§ **Your objective**
Write out the data that follows exactly, keeping every picture out.

------

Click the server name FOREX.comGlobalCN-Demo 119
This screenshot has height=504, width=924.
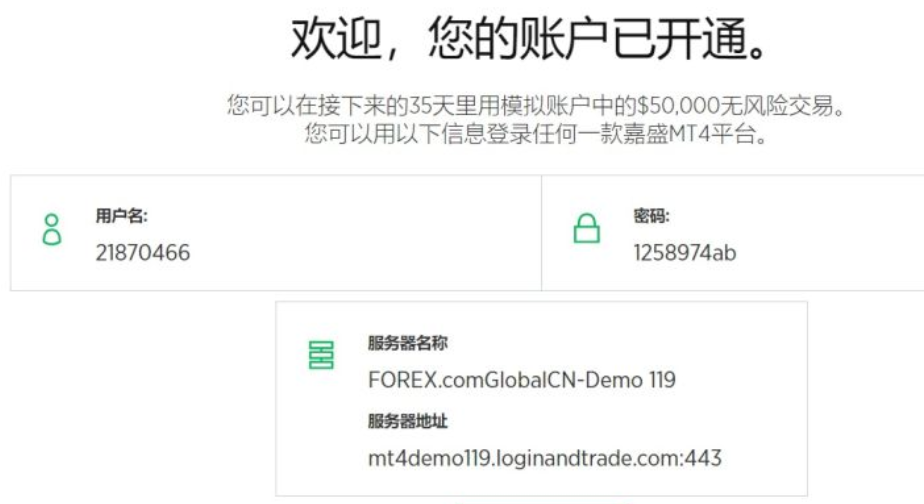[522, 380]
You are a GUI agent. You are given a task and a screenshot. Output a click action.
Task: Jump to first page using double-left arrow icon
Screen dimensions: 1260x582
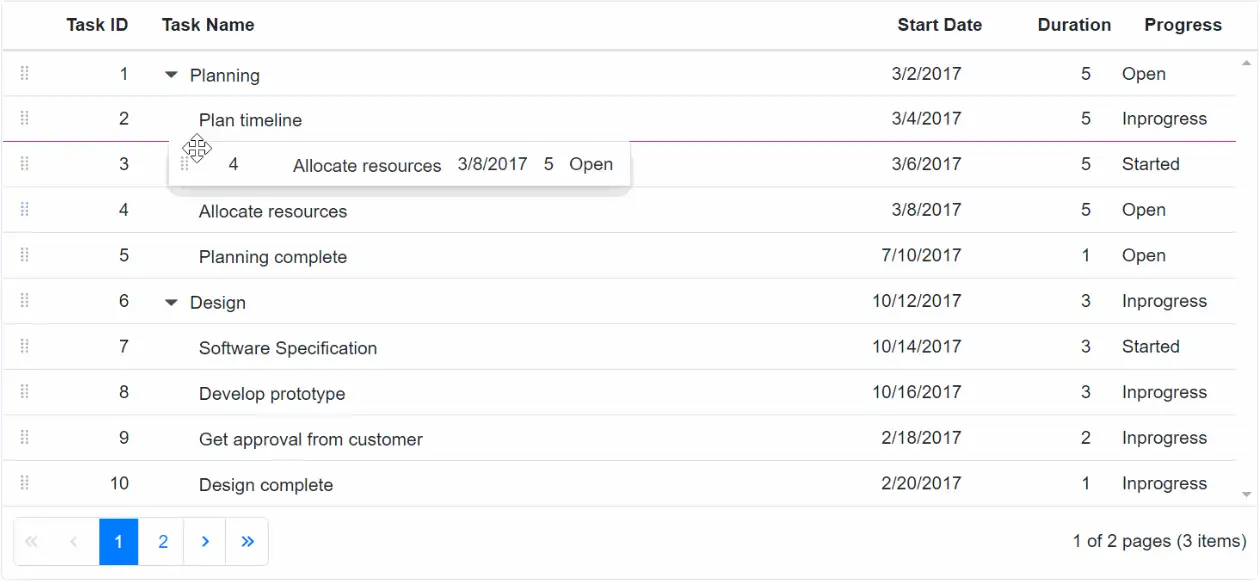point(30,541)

------

§ **Task response**
Click the server name FOREX.comGlobalCN-Demo 119
This screenshot has height=504, width=924.
[522, 380]
You are a GUI agent. You are given a task and a screenshot. Output a click action.
Task: Jump to first page using double-left arrow icon
Screen dimensions: 1260x582
point(30,541)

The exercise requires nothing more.